Opakunle noted that community dialogue on the state of education was also conducted. All these, he said, raised the consciousness of the people on the importance of girl-child education.
“In recognition and appreciation of the project, the State Universal Basic Education Board (SUBEB) provided desks for the classrooms in Tungan Maje, while the local government council provided shelves, books and reading chairs/tables in the library donated by partners,” Opakunle said.
He said that appraisal of the project showed a big rise in the enrolment of the girl-child since 2014.
Mrs Memunat Yinusa, a resident of Tungan Maje and one of the operators of the Women Income Generating Activity (IGA) while appraising the intervention, said it had yielded the desired result in the community.
Many girls, who were enrolled for primary education from the proceeds of the IGA, she said, were now in secondary schools, while those admitted into secondary schools have since graduated.
According to her, all the previously out-of-school girls were made to return to class for the continuation of their education.
“The programme is ongoing. In fact, our then secondary school dropouts have completed their studies and are now pursuing their tertiary education,” she said.
Yinusa said that the intervention changed the perception of the rural dwellers about girl-child education.
For Mohammed Umar of Gatte community, the programme has helped to eradicate teenage pregnancies among their girls.
Under the project, Umar said youths in the community were provided with shea butter grinding machine, while women were trained on soap making and provided with machine for production.
Proceeds from these businesses, according to him, are what they use to finance the education of girls.
“In fact, they did a lot of projects. For SWEDGE, we have Activista, a youth group which mobilises for enrolment; soap-making company for women and shea butter grinding machine for the youths.
“They renovated our classrooms. In fact, we have witnessed tremendous changes as a result of the project.

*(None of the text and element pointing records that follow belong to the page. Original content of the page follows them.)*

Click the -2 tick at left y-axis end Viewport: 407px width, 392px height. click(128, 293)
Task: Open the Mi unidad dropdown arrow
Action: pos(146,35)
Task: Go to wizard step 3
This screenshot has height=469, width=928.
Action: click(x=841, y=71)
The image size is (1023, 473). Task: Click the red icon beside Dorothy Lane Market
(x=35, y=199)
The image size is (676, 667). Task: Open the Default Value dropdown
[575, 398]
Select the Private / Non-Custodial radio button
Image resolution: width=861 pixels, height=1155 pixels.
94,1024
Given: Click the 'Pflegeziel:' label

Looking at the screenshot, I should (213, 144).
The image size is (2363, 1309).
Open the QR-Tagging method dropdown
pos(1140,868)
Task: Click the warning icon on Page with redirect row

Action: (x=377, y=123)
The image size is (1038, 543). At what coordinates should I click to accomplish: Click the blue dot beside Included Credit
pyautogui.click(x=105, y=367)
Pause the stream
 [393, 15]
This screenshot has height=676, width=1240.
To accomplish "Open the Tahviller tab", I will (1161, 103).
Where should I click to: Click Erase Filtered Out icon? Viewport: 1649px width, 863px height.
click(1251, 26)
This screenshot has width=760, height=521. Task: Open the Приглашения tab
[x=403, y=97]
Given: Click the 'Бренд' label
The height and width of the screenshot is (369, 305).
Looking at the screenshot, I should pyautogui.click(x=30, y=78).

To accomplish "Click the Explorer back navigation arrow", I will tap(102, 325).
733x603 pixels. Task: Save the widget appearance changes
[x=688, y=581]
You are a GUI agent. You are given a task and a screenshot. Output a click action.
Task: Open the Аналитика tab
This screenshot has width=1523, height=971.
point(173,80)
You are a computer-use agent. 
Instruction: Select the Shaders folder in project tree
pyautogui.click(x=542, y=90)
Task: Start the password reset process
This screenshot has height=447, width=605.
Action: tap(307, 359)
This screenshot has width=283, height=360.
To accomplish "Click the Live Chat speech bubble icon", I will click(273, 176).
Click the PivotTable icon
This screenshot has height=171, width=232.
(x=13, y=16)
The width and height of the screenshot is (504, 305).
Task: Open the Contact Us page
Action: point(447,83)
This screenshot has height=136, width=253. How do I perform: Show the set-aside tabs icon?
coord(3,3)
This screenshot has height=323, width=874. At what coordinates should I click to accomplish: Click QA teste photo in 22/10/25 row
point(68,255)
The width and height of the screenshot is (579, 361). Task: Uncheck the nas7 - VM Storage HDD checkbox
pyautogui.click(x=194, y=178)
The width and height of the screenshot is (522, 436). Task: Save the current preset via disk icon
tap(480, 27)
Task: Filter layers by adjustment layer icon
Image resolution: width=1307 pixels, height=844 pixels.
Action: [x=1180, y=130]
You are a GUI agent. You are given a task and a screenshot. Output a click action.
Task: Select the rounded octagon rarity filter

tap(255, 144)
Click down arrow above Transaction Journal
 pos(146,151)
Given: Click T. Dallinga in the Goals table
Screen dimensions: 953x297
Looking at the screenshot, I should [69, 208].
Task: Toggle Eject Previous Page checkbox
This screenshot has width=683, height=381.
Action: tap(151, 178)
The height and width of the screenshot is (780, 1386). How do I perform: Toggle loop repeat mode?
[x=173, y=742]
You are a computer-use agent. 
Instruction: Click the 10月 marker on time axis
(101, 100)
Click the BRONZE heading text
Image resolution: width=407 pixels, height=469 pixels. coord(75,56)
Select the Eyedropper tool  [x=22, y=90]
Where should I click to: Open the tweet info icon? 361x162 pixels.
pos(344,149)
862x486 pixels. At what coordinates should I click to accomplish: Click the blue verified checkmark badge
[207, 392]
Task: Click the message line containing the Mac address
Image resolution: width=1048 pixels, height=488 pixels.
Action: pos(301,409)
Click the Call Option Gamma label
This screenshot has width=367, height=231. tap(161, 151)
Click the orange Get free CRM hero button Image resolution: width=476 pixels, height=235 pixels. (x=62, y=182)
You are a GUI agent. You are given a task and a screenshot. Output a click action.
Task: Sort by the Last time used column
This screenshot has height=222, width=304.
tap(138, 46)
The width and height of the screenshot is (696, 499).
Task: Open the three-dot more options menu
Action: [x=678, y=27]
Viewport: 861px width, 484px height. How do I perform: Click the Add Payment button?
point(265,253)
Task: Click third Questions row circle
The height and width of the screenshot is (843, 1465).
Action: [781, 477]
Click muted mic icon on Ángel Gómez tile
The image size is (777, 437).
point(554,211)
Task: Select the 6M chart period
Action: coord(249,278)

“For instance, many of the dropout girls are now back in school and there is no more issue of teenage pregnancy,” said the youth leader.
The project manager, nonetheless, noted the challenges in the management of the income generating businesses, but said the NGO was working to reorganise the businesses.
“We visit the communities for periodic checks. We engage one-on-one with the beneficiaries, take pictures where necessary and document concerns relating to the project.
“We are still providing support through our traditional intervention; Local Rights Programme (LRP) in the communities to track challenges and provide support,” he said.
In her appraisal of the project, Mrs Bola Olupinla, the chairperson of Kwara NAWOJ lauded the initiative of Actionaid, saying it had really impacted on access to education of the girl-child in rural areas.
Olupinla, who was part of the women professionals engaged in sensitisation and awareness creation, urged the NGO to extend the programme to other remote parts of the state.
She also called on other NGOs in the country to borrow a leaf from the Actionaid initiative and engage more in actions that could deepen girl-child education in the country.